Aimer, ça prend plus de temps. Je commence par apprécier la personne dans son ensemble, non plus par détails. Je peux aussi dire « Je t’aime beaucoup », qui est sur la voie de « Je t’aime », pas comme « Je t’aime bien » qui signe plutôt la friend-zone.
« Je t’aime », c’est quelque chose de fort pour moi. Ça veut dire que je t’embrasse entièrement. Que j’ai envie de me lier à toi. Que je reconnais ce que tu apportes dans ma vie, et que je souhaite que tu continues à le faire. Que je t’aime comme tu es. Je le dis le plus souvent possible à mes amours. Je le dis parfois, et pas assez, à ma famille, et à mes amis.
Etre amoureuse, c’est un sentiment un peu différent. Je me sens portée par une énergie mystérieuse, joyeuse. Je peux notamment être prise d’une frénésie de projets et de rêves. Je peux aussi perdre l’appétit, le sommeil. J’ai moins envie de faire des choses seule. C’est un état un peu modifié, altéré. Je ne le recherche pas spécialement. Je me sens profondément amoureuse de plusieurs personnes, et d’autres je sais que je ne le suis pas, mais j’ai un peu de mal à me l’expliquer généralement.
Et si encore il ne s’agissait que de mes sentiments.

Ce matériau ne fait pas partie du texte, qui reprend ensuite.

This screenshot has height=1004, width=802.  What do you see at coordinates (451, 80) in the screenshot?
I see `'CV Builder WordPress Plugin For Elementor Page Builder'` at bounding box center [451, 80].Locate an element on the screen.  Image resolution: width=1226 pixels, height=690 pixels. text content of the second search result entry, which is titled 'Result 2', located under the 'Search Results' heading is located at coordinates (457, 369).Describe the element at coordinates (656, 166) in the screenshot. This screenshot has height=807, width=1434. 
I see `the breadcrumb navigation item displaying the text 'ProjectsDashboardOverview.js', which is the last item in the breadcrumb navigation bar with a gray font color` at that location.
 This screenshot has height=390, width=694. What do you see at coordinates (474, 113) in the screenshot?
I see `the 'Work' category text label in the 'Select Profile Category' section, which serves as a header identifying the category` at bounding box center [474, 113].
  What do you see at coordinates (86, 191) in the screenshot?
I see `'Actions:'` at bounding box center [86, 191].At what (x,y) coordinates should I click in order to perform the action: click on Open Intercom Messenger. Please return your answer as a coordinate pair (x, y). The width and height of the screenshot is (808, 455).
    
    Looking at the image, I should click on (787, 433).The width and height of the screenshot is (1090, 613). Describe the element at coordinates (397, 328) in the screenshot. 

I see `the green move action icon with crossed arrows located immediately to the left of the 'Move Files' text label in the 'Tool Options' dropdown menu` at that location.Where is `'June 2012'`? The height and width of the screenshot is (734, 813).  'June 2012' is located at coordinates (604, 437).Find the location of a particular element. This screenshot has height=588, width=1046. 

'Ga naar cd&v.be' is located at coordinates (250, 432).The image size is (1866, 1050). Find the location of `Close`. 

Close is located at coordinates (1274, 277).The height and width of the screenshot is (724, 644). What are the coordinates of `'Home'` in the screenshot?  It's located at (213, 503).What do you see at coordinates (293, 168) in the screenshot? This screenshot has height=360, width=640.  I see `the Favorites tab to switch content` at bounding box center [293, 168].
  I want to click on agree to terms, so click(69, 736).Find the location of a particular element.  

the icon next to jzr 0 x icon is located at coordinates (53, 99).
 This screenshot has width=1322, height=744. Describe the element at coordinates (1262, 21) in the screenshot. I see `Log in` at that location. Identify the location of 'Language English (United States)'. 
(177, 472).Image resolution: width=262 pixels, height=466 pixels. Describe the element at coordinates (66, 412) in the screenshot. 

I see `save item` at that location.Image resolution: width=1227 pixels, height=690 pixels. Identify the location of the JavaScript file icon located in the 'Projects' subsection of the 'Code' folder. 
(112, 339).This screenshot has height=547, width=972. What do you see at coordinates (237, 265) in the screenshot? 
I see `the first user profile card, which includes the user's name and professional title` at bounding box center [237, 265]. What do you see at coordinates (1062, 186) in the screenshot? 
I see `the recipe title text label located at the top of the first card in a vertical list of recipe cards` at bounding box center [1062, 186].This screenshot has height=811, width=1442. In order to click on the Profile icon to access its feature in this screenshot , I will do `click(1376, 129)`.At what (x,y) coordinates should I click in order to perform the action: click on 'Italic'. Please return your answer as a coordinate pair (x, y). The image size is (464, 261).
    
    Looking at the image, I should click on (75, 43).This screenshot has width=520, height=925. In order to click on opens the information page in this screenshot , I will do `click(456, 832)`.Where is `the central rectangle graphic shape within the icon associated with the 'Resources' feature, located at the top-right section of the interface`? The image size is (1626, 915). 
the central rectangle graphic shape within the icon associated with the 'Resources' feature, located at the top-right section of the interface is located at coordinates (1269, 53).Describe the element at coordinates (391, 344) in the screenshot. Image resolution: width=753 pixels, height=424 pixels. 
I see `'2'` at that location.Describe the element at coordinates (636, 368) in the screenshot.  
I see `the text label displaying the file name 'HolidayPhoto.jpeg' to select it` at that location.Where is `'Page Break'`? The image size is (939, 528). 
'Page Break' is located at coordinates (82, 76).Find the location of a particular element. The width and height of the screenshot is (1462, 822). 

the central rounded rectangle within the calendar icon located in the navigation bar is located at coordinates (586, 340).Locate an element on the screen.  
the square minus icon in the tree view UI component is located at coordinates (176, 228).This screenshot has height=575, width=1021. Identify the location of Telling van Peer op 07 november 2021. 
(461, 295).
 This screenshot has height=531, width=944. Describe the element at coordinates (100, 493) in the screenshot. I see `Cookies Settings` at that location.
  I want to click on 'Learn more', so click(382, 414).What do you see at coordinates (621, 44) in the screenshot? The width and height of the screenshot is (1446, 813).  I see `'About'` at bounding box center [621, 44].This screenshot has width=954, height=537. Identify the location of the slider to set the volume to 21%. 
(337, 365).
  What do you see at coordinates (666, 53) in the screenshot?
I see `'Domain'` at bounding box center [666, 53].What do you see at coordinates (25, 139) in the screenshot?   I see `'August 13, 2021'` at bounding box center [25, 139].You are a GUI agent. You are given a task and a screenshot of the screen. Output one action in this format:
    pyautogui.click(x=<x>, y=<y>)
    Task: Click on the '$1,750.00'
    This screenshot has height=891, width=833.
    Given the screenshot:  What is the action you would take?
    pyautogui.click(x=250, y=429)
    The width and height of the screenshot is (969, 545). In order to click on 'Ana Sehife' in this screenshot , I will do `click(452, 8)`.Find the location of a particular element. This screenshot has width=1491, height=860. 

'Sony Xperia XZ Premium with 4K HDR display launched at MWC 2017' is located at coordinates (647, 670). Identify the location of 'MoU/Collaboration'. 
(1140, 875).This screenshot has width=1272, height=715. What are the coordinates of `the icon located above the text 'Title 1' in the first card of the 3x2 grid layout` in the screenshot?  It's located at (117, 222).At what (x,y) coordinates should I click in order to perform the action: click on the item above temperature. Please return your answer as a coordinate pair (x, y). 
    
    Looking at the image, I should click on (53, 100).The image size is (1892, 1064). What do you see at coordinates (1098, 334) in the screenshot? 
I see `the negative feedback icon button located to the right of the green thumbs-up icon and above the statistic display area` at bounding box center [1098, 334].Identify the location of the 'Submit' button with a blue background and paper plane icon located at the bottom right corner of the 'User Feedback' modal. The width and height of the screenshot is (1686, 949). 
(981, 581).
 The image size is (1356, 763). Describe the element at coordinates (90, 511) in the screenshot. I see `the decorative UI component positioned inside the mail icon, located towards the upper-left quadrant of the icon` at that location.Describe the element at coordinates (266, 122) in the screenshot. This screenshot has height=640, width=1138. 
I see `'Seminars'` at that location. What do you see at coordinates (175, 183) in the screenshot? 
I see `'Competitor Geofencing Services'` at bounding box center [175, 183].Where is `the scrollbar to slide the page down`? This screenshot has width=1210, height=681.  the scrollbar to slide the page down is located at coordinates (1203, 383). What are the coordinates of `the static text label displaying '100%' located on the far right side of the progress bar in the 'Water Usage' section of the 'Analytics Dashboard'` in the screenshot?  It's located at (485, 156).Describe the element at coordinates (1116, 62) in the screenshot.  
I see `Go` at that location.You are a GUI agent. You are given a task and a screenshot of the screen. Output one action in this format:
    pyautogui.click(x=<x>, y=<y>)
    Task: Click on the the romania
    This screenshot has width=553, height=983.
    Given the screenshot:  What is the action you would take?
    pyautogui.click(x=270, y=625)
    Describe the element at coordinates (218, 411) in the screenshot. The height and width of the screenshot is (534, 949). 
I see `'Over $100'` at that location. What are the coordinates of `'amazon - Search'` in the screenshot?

Mais la personne en face ne ressent sûrement pas exactement la même chose. Et en plus, chacun a sa propre compréhension de tous ces mots, et être amoureux, aimer ou être dans une relation amoureuse ne veulent pas dire la même chose selon la personne qui le dit. Je ne sais même pas comment on fait pour vaguement se comprendre dans tout ça. Certainement que nos actions et notre langage corporel parlent plus clairement.
Et vous, quand est-ce que vous dites je t’aime? Et qu’est-ce que ça veut dire?